Among the freshwater snails, there are more cave endemics and potentially troglobiotic species (e.g., Idiopyrgus minor), likely due to the populations becoming isolated. In those cases, it is also common to find morphoanatomical features that are probably troglomorphisms, such as translucent shells and lack of body pigmentation (Figs 10–13; Salvador et al. 2022a, b). Even though Plesiophysa sp. might represent a yet undescribed species, as mentioned above, no obvious troglomorphisms can be observed in the shell (Figs 14–15).
As recently suggested in the study of Salvador et al. (2022a), it is also notable that the caves in Bahia state could be a hotbed of speciation of Idiopyrgus, an otherwise low-diversity relict genus.
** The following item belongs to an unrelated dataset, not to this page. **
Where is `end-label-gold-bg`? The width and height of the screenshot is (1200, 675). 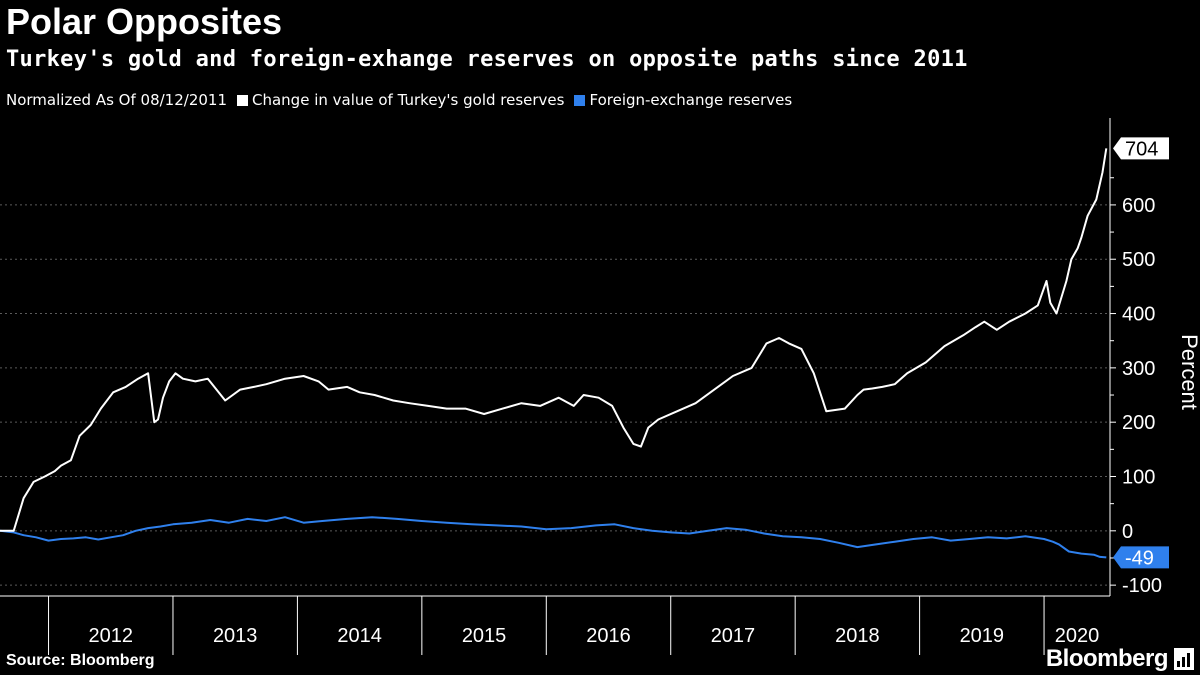 end-label-gold-bg is located at coordinates (1141, 148).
Besides the three species reported herein (Table 1), I. souleyetanus Pilsbry, 1911 also occurs in Bahia, totaling four out of the seven currently-recognized species in the genus (Salvador et al. 2022a).
CONCLUSION
The present study improves the knowledge of the cave snail fauna in Bahia state and has brought a new species to light. Given that the region might be a hotspot for snails and other invertebrates (Trajano & Bichuette 2009, Cavallari et al. 2016, Silva et al. 2021), the current lack of protection of the caves studied herein is worrying. The caves in the regions of Central municipality and Serra do Ramalho, for instance, are impacted by deforestation, agriculture, and mining, which increasingly shows the need for fauna studies in these places (Gallão & Bichuette 2018, Salvador et al. 2021, 2022a).